Saved entries -
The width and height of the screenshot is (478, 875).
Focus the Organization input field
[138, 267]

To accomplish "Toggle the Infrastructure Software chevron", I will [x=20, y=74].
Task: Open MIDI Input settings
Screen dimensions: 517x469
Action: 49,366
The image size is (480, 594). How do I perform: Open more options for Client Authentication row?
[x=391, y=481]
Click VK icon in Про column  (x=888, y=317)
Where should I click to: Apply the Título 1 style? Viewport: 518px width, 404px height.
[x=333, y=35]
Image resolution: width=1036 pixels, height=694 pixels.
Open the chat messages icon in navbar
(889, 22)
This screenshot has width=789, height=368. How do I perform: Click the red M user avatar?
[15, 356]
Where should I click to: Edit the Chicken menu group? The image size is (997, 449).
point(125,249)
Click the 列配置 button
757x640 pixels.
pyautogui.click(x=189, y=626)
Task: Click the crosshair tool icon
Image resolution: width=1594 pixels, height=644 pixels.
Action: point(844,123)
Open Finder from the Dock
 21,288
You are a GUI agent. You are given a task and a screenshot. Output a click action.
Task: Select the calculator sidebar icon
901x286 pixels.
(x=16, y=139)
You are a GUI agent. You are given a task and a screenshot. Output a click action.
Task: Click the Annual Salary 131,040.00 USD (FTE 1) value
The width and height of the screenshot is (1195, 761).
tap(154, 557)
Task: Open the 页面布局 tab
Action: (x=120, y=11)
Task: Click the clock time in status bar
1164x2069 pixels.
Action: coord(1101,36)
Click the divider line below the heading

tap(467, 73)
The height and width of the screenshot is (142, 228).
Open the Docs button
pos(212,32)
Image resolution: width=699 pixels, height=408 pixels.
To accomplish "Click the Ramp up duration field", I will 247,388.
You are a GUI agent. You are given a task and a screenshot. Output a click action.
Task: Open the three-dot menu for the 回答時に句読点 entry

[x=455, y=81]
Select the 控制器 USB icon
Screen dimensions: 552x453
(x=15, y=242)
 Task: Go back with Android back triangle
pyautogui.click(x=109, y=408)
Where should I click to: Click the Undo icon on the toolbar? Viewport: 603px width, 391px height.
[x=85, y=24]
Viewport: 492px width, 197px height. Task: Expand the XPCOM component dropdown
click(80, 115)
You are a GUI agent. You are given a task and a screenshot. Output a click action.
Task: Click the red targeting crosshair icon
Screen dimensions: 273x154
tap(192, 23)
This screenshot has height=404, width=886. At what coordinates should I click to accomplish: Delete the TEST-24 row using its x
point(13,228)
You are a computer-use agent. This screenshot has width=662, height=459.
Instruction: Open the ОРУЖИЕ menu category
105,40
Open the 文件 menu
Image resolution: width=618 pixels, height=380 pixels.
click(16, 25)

Exercise objective -
Please copy, exactly and with nothing else, the lines above beginning at the line that has "Task: Click the Annual" and ending with the line that has "The height and".

Response below -
Task: Click the Annual Salary 131,040.00 USD (FTE 1) value
The width and height of the screenshot is (1195, 761).
tap(154, 557)
Task: Open the 页面布局 tab
Action: (x=120, y=11)
Task: Click the clock time in status bar
1164x2069 pixels.
Action: coord(1101,36)
Click the divider line below the heading

tap(467, 73)
The height and width of the screenshot is (142, 228).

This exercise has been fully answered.